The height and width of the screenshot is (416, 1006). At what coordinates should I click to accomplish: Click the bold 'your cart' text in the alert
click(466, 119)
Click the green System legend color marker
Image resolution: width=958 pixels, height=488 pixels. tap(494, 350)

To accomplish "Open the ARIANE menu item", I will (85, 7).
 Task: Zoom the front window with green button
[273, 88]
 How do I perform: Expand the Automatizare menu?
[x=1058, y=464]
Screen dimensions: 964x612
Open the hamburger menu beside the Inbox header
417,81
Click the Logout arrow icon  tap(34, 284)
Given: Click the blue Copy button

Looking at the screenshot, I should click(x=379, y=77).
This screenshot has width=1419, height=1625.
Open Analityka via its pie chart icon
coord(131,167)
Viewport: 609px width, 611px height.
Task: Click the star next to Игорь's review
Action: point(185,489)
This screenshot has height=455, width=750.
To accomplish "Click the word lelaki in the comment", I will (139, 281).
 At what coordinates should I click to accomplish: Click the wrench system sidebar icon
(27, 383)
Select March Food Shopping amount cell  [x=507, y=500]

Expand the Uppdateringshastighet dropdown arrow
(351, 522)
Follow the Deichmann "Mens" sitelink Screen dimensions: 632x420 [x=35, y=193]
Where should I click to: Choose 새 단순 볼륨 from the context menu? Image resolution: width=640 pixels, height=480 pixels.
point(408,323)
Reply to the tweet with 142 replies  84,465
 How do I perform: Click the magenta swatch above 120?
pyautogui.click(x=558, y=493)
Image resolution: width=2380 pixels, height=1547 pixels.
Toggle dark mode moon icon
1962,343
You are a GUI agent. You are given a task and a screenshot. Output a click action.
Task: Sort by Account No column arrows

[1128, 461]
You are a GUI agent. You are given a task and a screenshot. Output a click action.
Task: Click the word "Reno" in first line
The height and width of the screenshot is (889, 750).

★ ★ ★ ★

> Goal of the exercise: Word for word, please return the lines from the one containing "Task: Sort by Account No column arrows" through the end of the listing, both ends included, and nothing else.

> Your solution:
Task: Sort by Account No column arrows

[1128, 461]
You are a GUI agent. You are given a task and a screenshot. Output a click action.
Task: Click the word "Reno" in first line
The height and width of the screenshot is (889, 750).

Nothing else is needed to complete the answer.